The Goddess Kali at the Computer
Yesterday I had lunch with a friend who told me about drawing day after day until at last the girl under her hands felt like the one who’s been in her head. She’s now happily progressing through a dummy for a picture book. This made me think of hands rubbing over and over, trying to start a fire. It made me think of me the last two weeks, hunkering down with an idea both murky and compelling. I started scenes, but they were still warm on the page when I recognized they didn’t have the spark that would tell me, Yes, that’s mine.

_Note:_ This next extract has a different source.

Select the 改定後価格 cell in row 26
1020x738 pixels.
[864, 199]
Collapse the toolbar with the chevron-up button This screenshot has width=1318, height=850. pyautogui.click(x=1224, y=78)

I’m a believer in storing up ideas so I don’t have to face too many blank pages, but the notes I’d put under labels with a variety of attempts at titles didn’t seem like ones that would grip me for the year or so it may take me to fulfill them.
Starting a new project seems more full of stops than starts, whether or not that’s mathematically possible. I recently celebrated finishing a major project, but this was quickly followed by an uncomfortable hole, which felt drafty no matter how much I tried to call it freeing. I’ve got my main character, sort of, a theme, and a pale vision of a rickety plot, and have spent mornings dreaming up sisters, brothers, and friends who I kill off by the afternoon. Dads and a magical bird come and go.
Dreaming up ideas means you have to be willing to let many go. One of the students in my writing for children class is an illustrator, and when I recently brought in colored pencils, she asked where was the eraser. Sorry, I said. She told me she always drew with an eraser in her other hand, which opened and closed around nothing. She managed, because she’s flexible and kind. This reminds me of how I don’t even think of how close the delete button is to my pinky. It reminds me of Kali, the Hindu goddess of destruction and creation, who makes space for the new by clearing out the old.
Then three days ago I had an idea that still makes my eyes shine. I told Peter, around four in the afternoon, about an hour before I had to leave the house, that I was going to my writing room to write, not delete. And I did. Yesterday I might have let more words stay than I struck out. I don’t know what I’ll get today, but I do know that I have to write a lot of trite, flat, wishy-washy, just plain bad scenes before a plot snares or sparkles. So I’ll continue with my Kali files, the scenes that no one but me will likely ever see. And I let one of my favorite goddesses rant, so she will be my friend.